_Exercise set_.
A: From the passage on Watanabe, reproduce the text starting at "The entropy inherent" and ending at "in evidence here.".
B: In the passage on Watanabe, what did a group of neighborhood mothers request?
C: Pick up the passage on Watanabe and bureaucracy after its final sentence and continue it.

Passage for review: Begin

The entropy inherent in large structures
Watanabe started his bureaucratic life with ambitions to reform. His idealistic report is mouldering away in a bottom drawer. But he’s working in a place where the only activity is the filling out of reports, not the achieving of change. It’s a kind of tomb. Here no one will accept responsibility; anything unusual, such as the request of a group of neighborhood mothers that a swamp be filled and made into a playground, is frantically passed on to another department. This is not merely satire. The government, of the country as of the local region, is behaving as Watanabe, withdrawing from living and substituting empty formalism in its place. It is no accident Watanabe is head of a department. If we want to we can ask, is it my problem too? The moralist is much more in evidence here.

Passage for review: End
Entries supplied: Begin

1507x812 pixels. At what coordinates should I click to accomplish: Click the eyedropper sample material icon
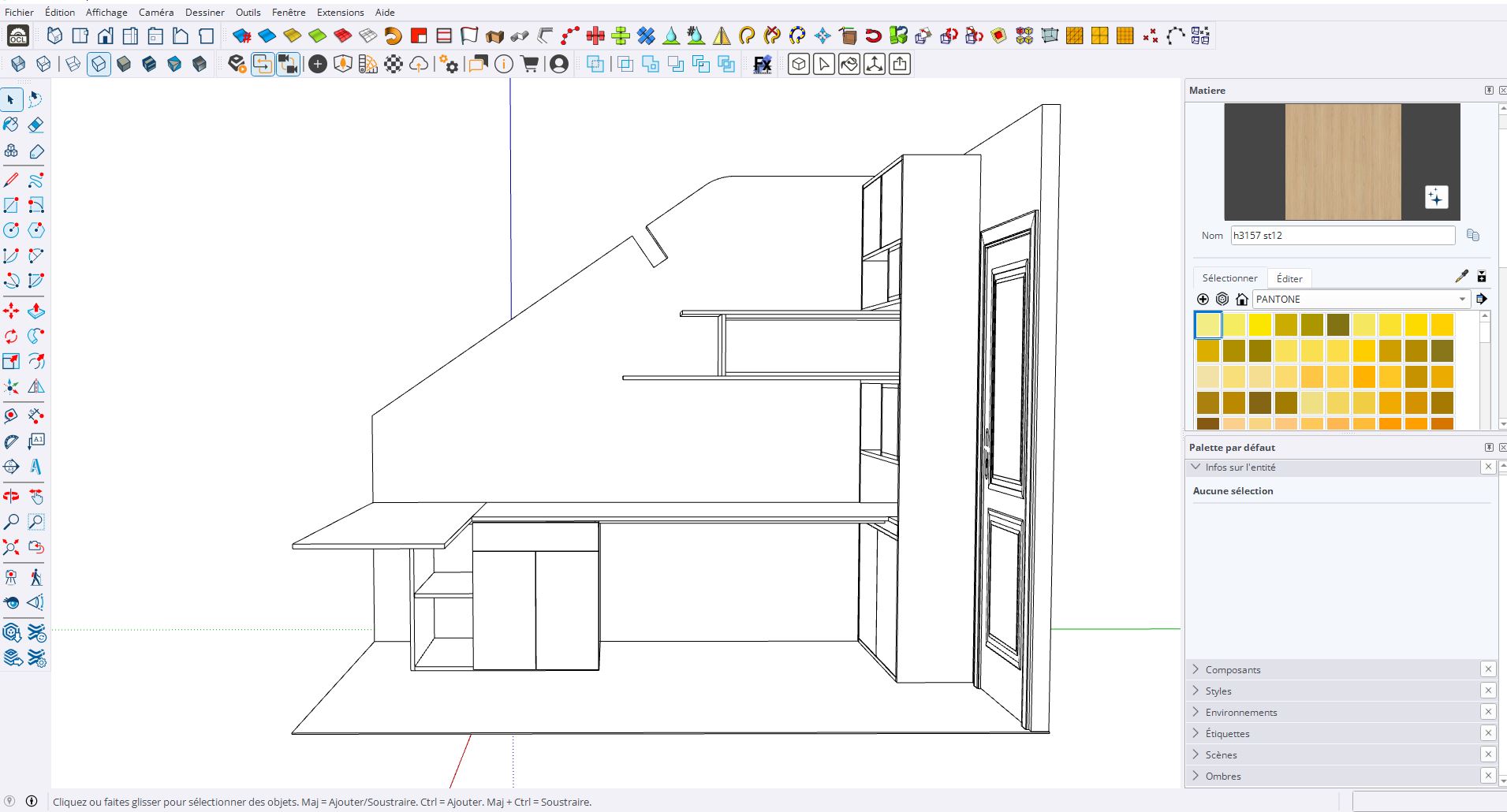[1461, 277]
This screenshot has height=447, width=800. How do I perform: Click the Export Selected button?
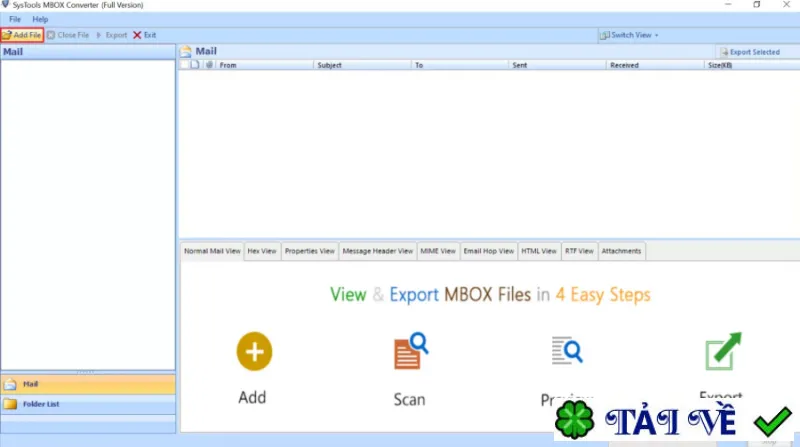click(x=749, y=52)
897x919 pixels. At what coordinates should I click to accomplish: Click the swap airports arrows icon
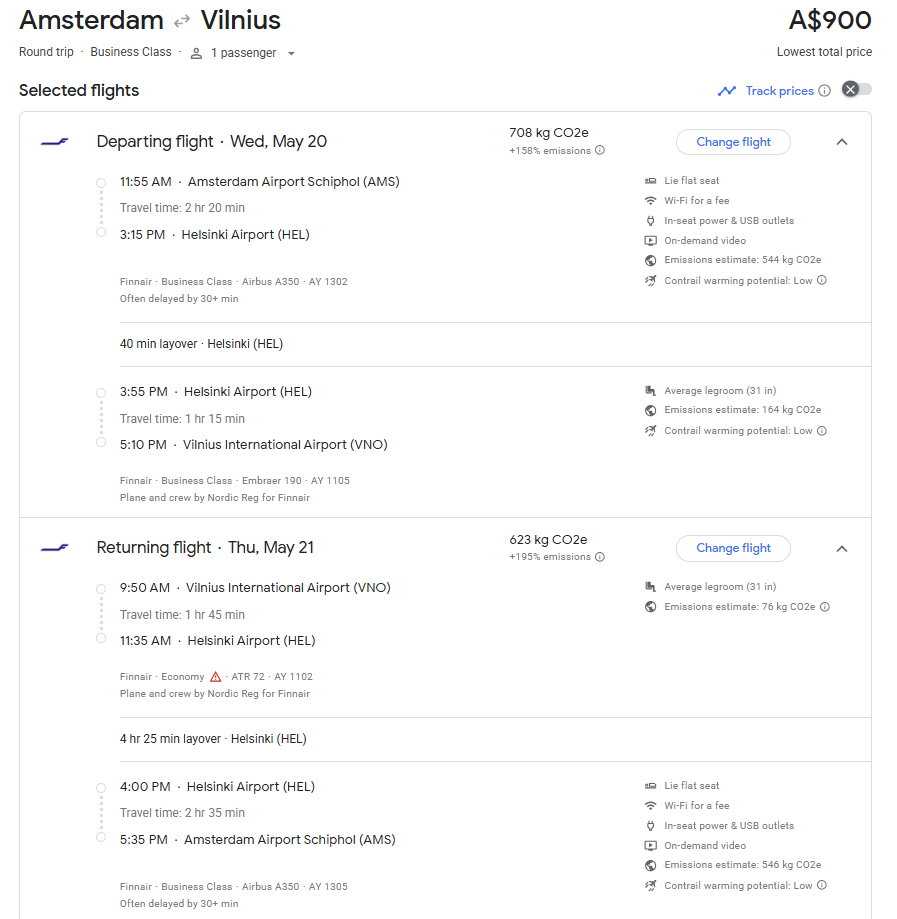(x=182, y=19)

Entries supplied: End

_Expected responses_.
A:
The entropy inherent in large structures
Watanabe started his bureaucratic life with ambitions to reform. His idealistic report is mouldering away in a bottom drawer. But he’s working in a place where the only activity is the filling out of reports, not the achieving of change. It’s a kind of tomb. Here no one will accept responsibility; anything unusual, such as the request of a group of neighborhood mothers that a swamp be filled and made into a playground, is frantically passed on to another department. This is not merely satire. The government, of the country as of the local region, is behaving as Watanabe, withdrawing from living and substituting empty formalism in its place. It is no accident Watanabe is head of a department. If we want to we can ask, is it my problem too? The moralist is much more in evidence here.

B: They asked that a swamp be filled and made into a playground.

C:
The political response we have to others’ actions
That Watanabe is not the entire subject of the film is made clear as his death occurs halfway through it. We see the Buddhist wake. The guests at the wake at first give lip service to Watanabe’s virtues, then the politicians among them compete for the credit of building the park. The workers in Watanabe’s department discuss who will be the next head. The group of petitioners are admitted to pay their respects. They say nothing; but they are grateful. In Japan it matters how the dead are thought of. Kurosawa shows that all the survivors, even the grief stricken, are motivated by personal considerations. He shows this to be natural and inevitable, while satirising more extreme manifestations of it. The mourners cannot give meaning to their life by praising Watanabe though; they will need to strive as hard as Watanabe had: most of them won’t. There is a social dimension of our actions, as of our inactions. Kurosawa wants viewers of his film to be at that wake too, and reflect on what Watanabe’s life and death meant.
Watanabe dies in his playground. He sits on a swing, and sings his song of young girls who fall in love. It is snowing. Watanabe is happy, not because of the playground, not because of the song. He has found something vital. What makes Ikiru an important film is that viewers who watch it can understand just what he has found.